- Founding leader: Chairul Saleh (POW)
- Founded: 1947
- Dates active: 1947–1959
- Active regions: West Java
- Political position: Tan Malaka-aligned

= Bambu Runtjing =

Anti-government militia in Indonesia

Bambu Runtjing or Bambu Runcing – was a national communist militia active in Indonesia from 1947 to 1959. It formed out of the Greater Jakarta People's Militia.

== History ==
Formed during the Indonesian National Revolution, the militia derived its named from bamboo spears it initially used to fight. Following independence of Indonesia's the group continued fighting believing the result to be unfair. Its first leader was Khaerul Saleh, operating in the central part of West Java. The group would sometimes work together or fight against Darul Islam.

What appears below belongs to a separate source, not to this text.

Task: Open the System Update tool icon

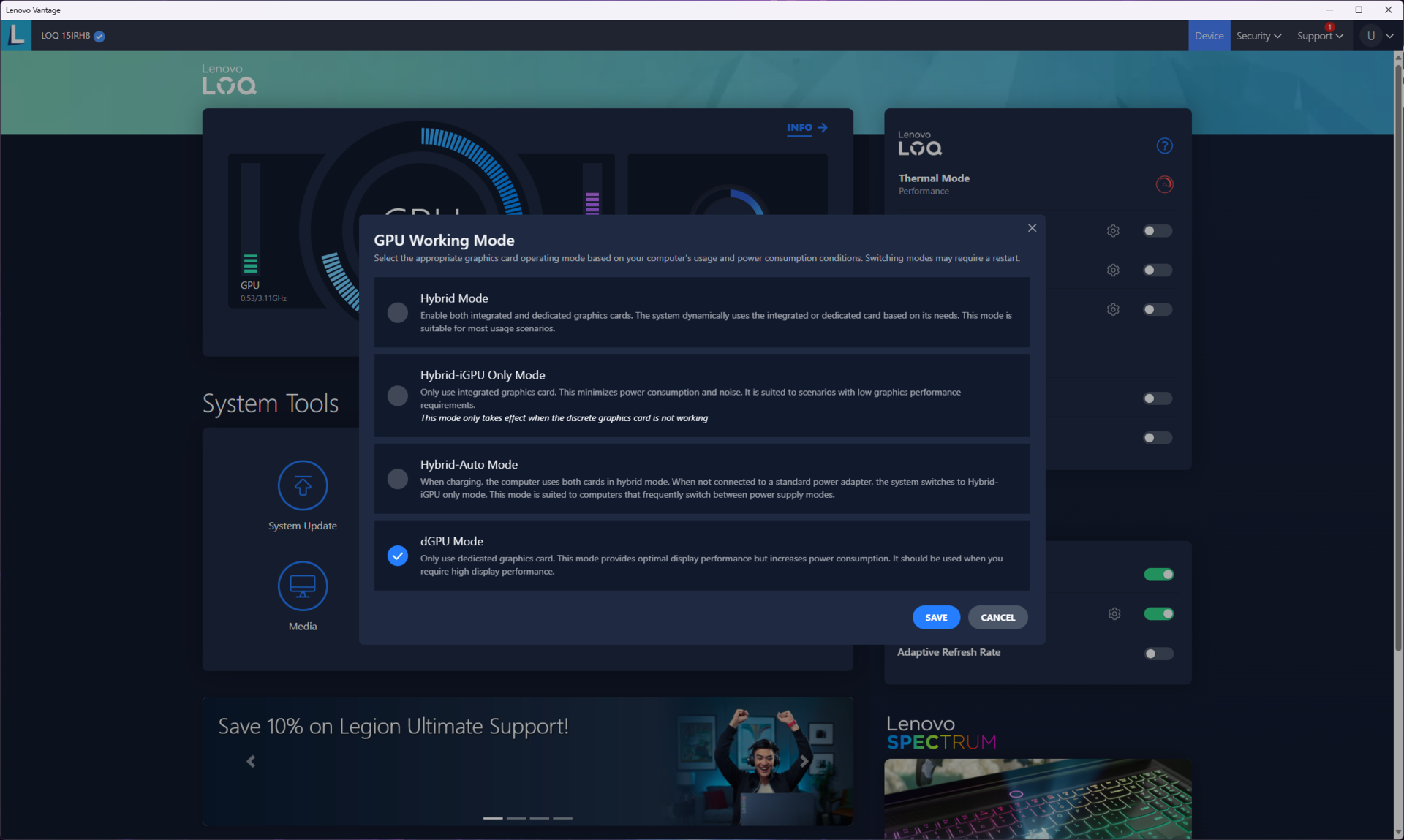Action: (302, 485)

By 1949, Bambu Runcing had become closely associated with the political followers of Tan Malaka. A group of twenty Tan Malaka supporters and former members of the Greater Jakarta People's Militia, led by Chairul Saleh, joined the organization at Mount Sanggabuana, and Saleh subsequently assumed its leadership. After the group moved to South Banten, it was reorganized as the Tentara Rakyat. According to academian Suharto, it was formed as a continuation of the political ideas associated with Tan Malaka and the Persatuan Perjuangan.

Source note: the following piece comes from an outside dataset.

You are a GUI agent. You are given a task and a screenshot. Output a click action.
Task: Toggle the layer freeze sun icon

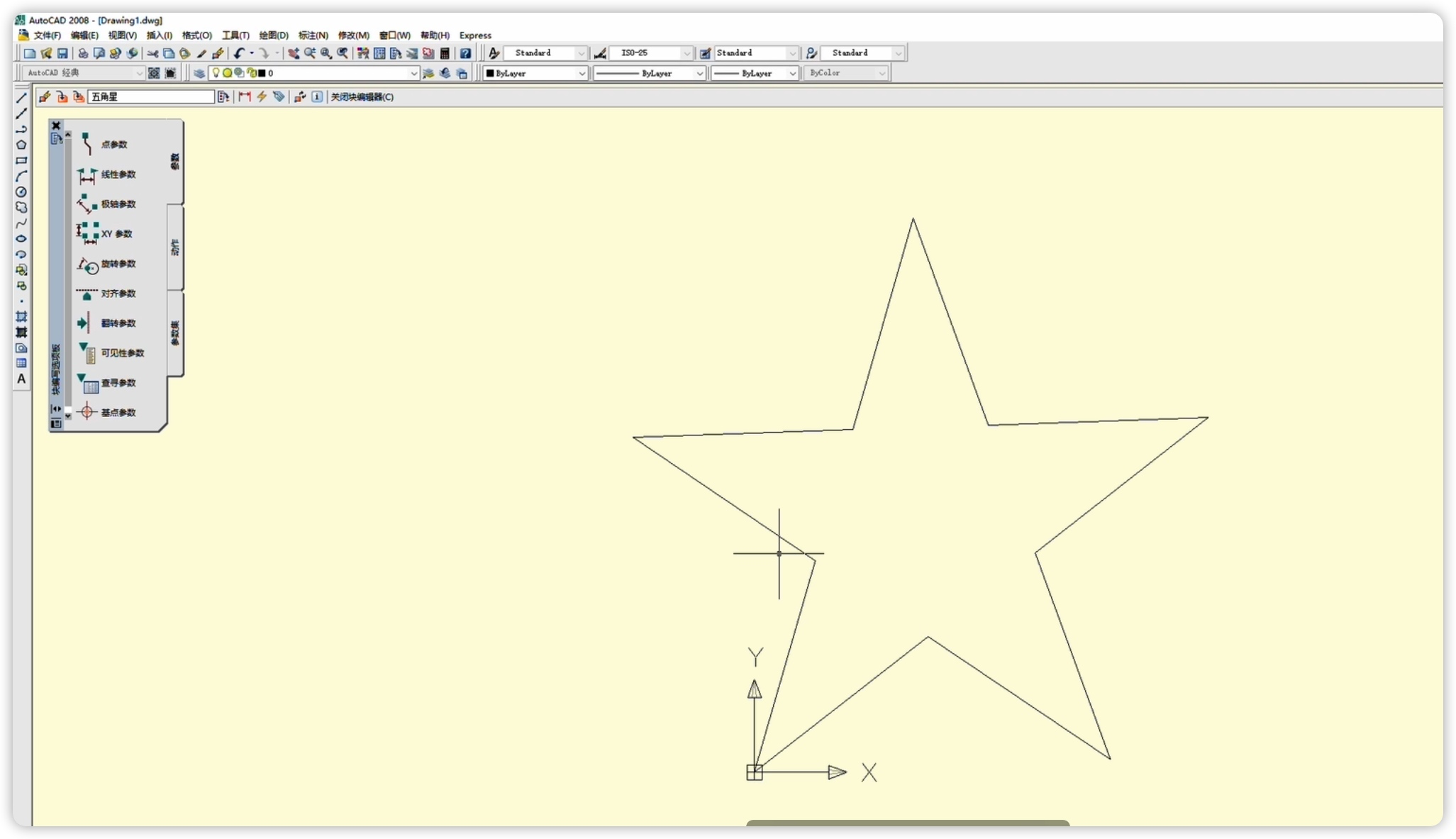(x=228, y=73)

Siliwangi Division forces under Major Sudarsono attacked the group in November 1949 and dispersed them before they could reach the coast. Chairul Saleh was arrested on 4 November away from the battle, Syamsuddin Can and Muhidin Nasution were also later arrested. Manglep returned to his old haunts along the lower reaches of the Citarum but was killed soon after in a clash with the army. Sidik Samsi and Camat Nata survived and moved once more in the foothills of the Mount Sanggabuana. Their troops were active for a time in the countryside of Karawang. Subsequent military operations reduced the strength of the group with multiple local commanders killed.

Following the South Banten affair, Saleh remained imprisoned until 1952. He was held successively at Paledang Prison in Bogor and several other detention facilities before being transferred to Nusakambangan. In 1952, with the intervention of Minister of Justice Muhammad Yamin, Saleh was released, granted amnesty, and left Indonesia to continue his studies in West Germany. He then returned to Indonesia in 1956 and later became part of the Djuanda Cabinet in veteran affairs.

In March 1954 Camat Nata responded to official amnesty and surrendered in Cibitung with only a few small Bambu Runtjing units under Tjetje Subrata south of Sukabumi and Haji Usman Debot in the limestone hills around Cibinong continuing to fight.

On 4 January 1956, Tadjudin a regional commander of Bambu Runtjing was killed in a clash near the Tanjnung military post, around one year after Tjetje Subrata was killed. In 1959 Debot descended from the mountains following Sukharno's restoration of the 1950 constitution.